The fireworks industry is one step closer to igniting in East Ridge after City Council voted unanimously Thursday night to form its own Municipal Planning Commission.
The commission now takes on the tasks the Chattanooga-Hamilton County Regional Planning Commission previously performed for the city: Analyzing and voting on recommendations from a city planning agency, usually involving zoning and building codes.
First on the East Ridge commission's list: an ordinance to regulate the sale of fireworks in East Ridge.
City Manager Tim Gobble said at least three companies are interested in opening retail space in East Ridge and have been monitoring the regulation process closely.
Council members pushed to form their own commission after the Regional Planning Commission decided Aug. 8 to defer action on the fireworks ordinance, a move Mayor Brent Lambert called "obstructionist."
Earlier this year, Tennessee legislators approved fireworks sales for East Ridge starting July 1, 2012.

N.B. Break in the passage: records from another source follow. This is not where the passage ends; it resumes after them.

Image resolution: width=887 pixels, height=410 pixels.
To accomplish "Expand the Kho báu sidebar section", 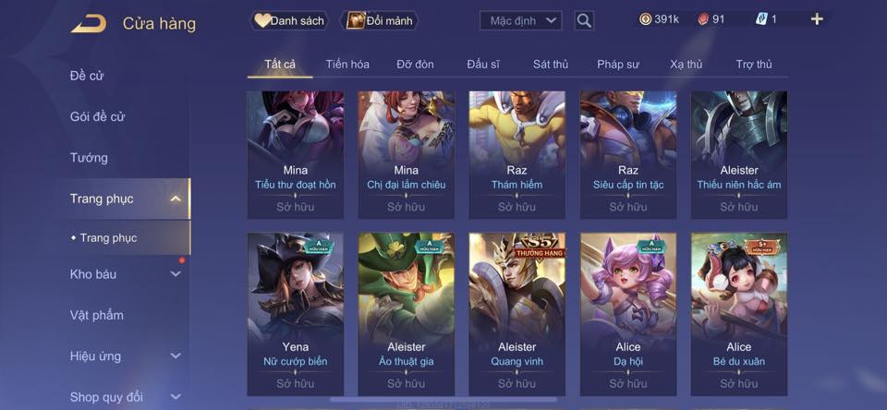I will [x=176, y=273].
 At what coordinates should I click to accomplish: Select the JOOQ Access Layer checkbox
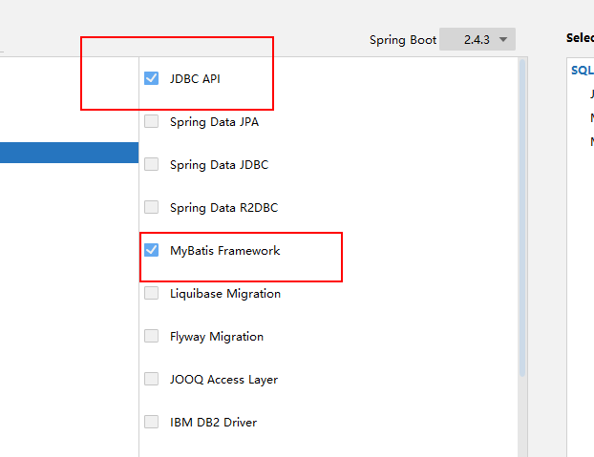[151, 379]
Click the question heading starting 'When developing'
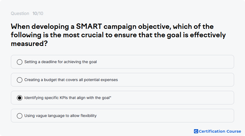Screen dimensions: 245x136 coord(118,35)
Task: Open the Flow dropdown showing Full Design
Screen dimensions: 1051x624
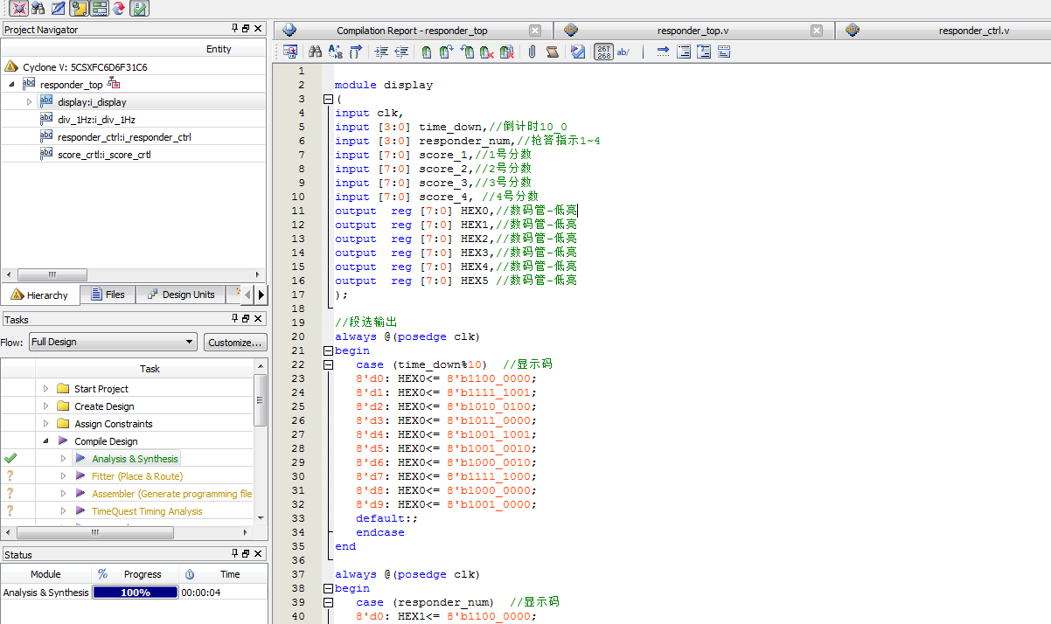Action: coord(113,343)
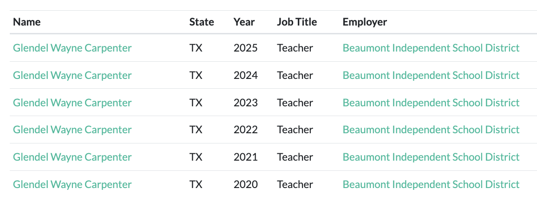Open the Beaumont Independent School District link for 2022
Image resolution: width=537 pixels, height=208 pixels.
point(431,130)
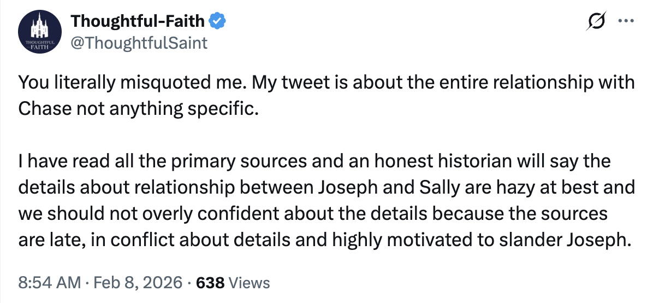Click the word Views beside 638

249,283
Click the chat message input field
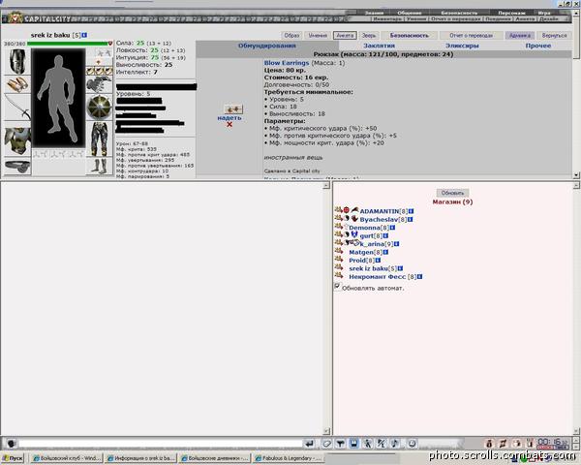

The city plans to allow fireworks sales at exit 1 off Interstate 75 and in the Ringgold Road corridor, areas that Regional Planning Commission member Tim Boyd said are too densely populated to allow the sale of what he has called "explosives, not fireworks," according to newspaper archives.
Many residents and business owners remain uneasy about the fireworks business in the city.
"Am I for them forming their own municipal board? Yes," said Marc Gravitt, real estate broker and president of the East Ridge Revitalization Association. "But I have not met any citizens out here that are for this. In my opinion, it could be a deterrent for the city of East Ridge for obtaining new retail businesses."
Gravitt said he also was concerned about the sustainability of the industry, noting that sales were likely to boom only before New Year's Eve and 4th of July.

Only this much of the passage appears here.